EXERCISE REQUIREMENTS
Scan the entries below and give the number of lines containing "agent", with no accompanying words.

Records drawn from a dataset:
= = = = = = =
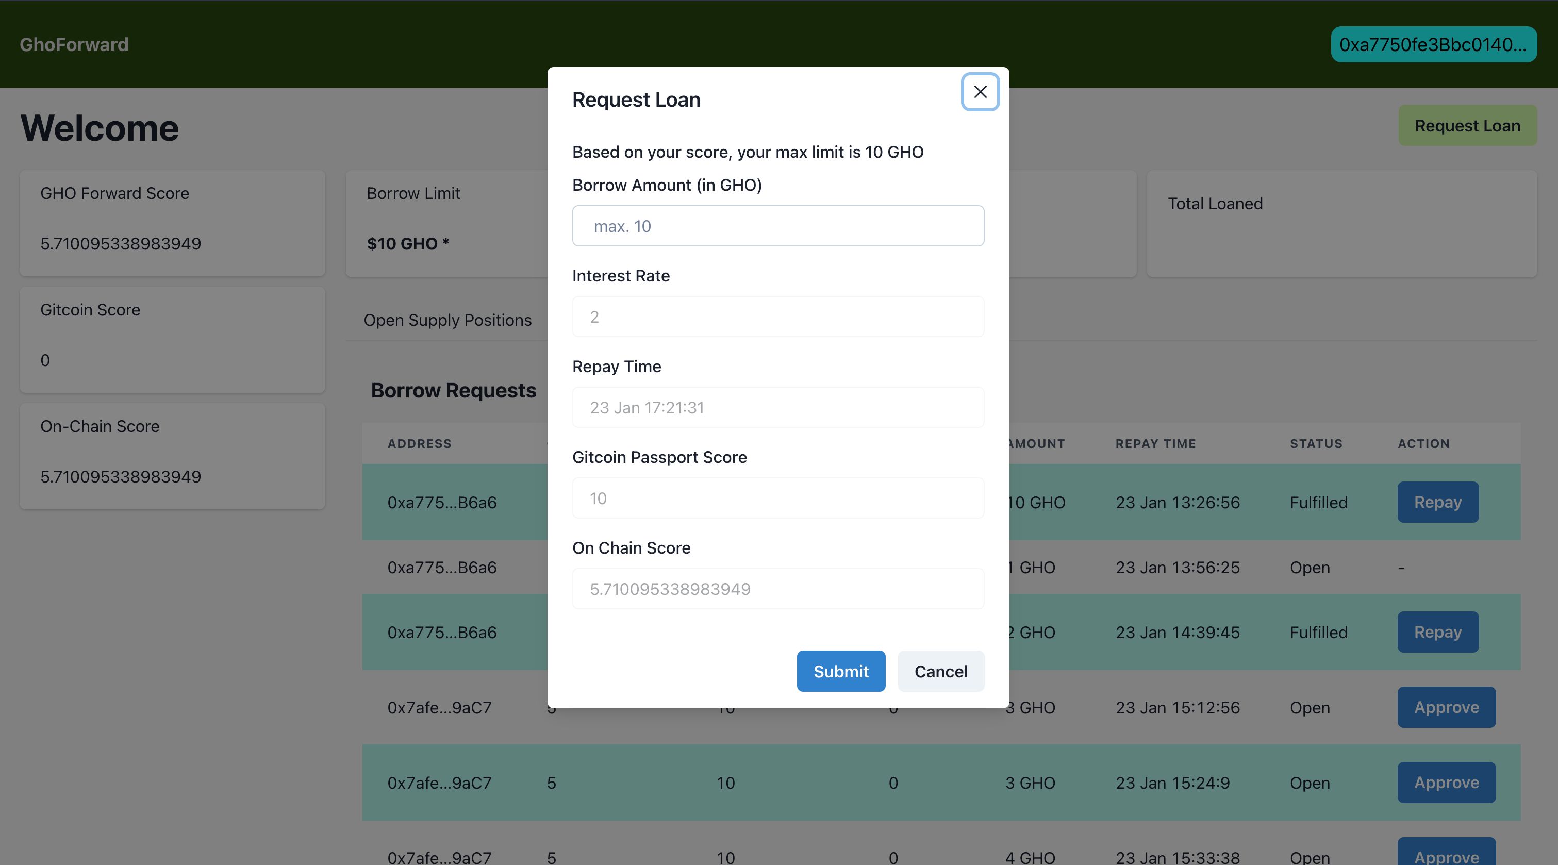Click the Approve button for 0x7afe...9aC7 row

[1446, 707]
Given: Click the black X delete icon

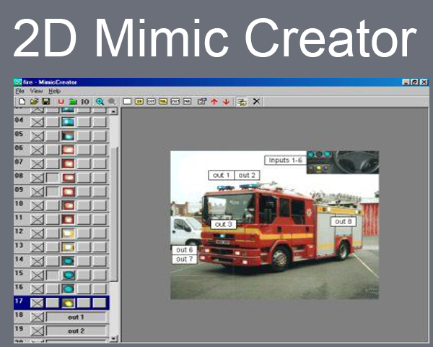Looking at the screenshot, I should point(256,102).
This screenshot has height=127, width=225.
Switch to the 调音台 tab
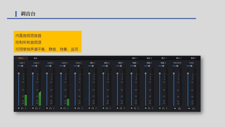20,58
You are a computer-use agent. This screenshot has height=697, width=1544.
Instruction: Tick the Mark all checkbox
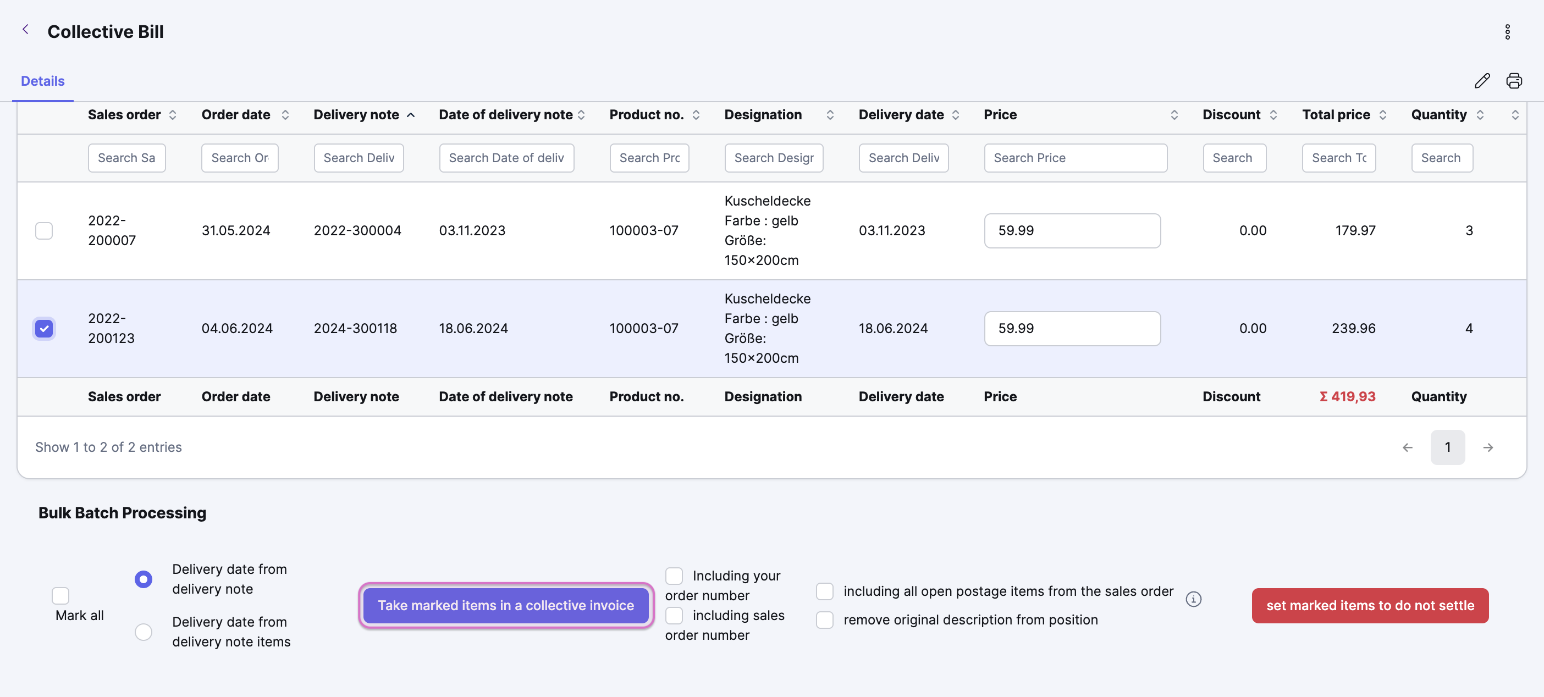60,595
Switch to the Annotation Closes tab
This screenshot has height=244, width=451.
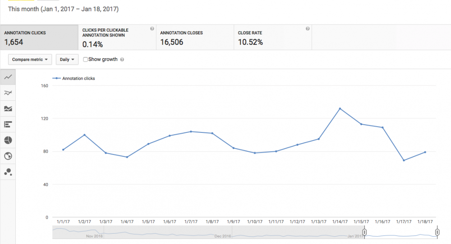[x=194, y=38]
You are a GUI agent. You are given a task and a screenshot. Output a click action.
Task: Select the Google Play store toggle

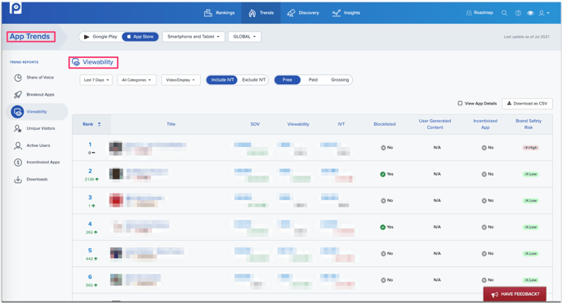pos(100,37)
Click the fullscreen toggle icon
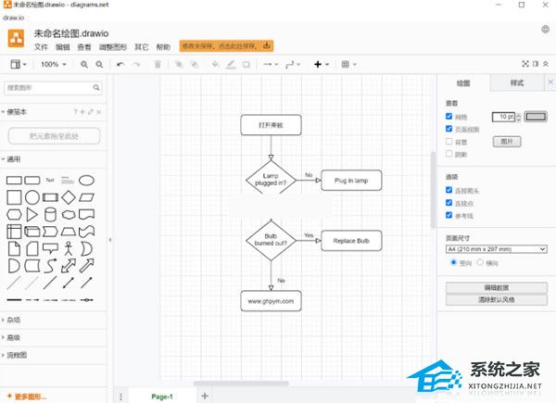 point(524,65)
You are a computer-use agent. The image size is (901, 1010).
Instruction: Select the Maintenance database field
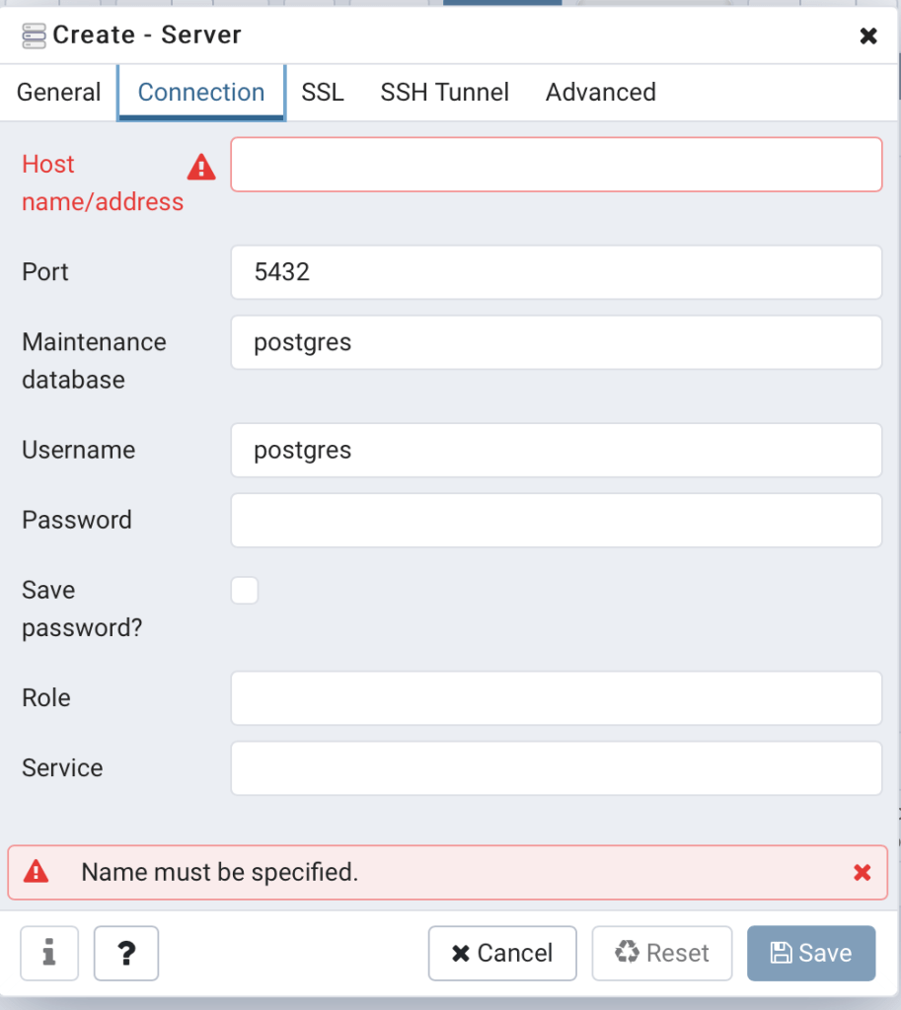click(556, 342)
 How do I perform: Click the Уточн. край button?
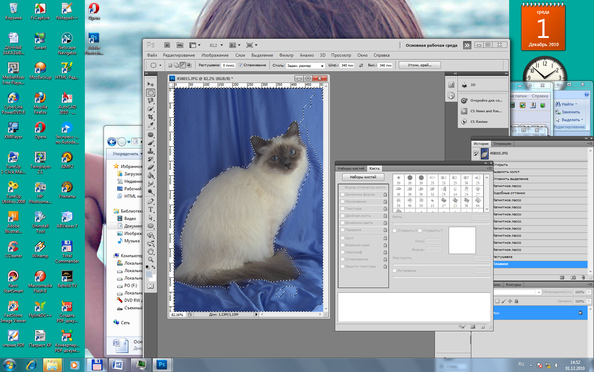(420, 65)
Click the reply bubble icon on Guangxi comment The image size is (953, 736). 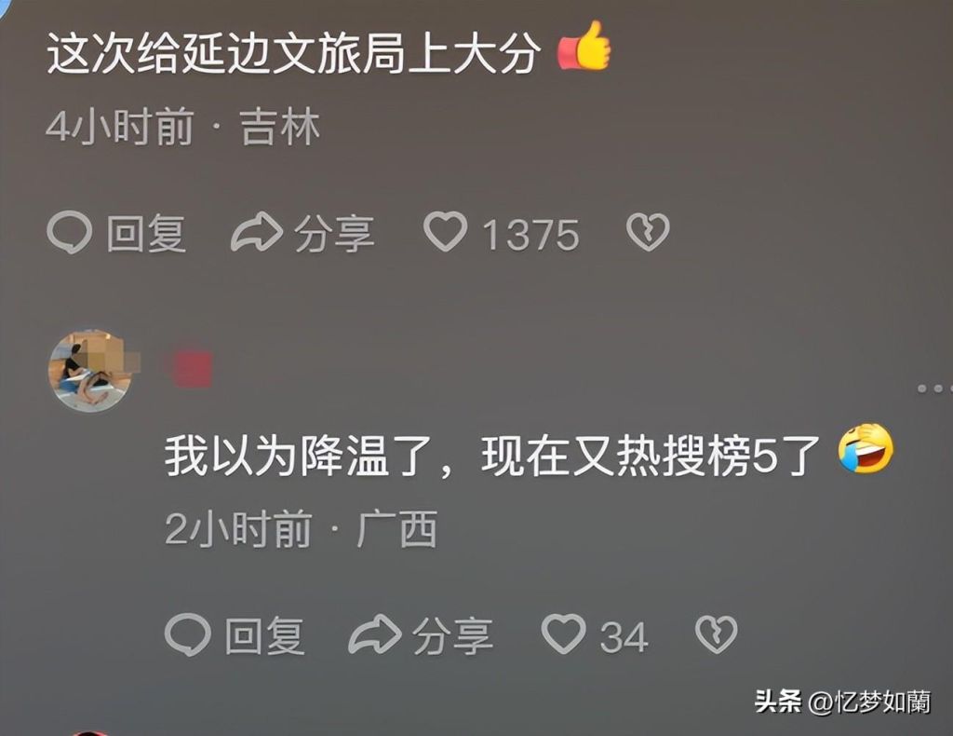click(x=188, y=635)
= = = = = = =
RESULT FOR THIS EXERCISE
3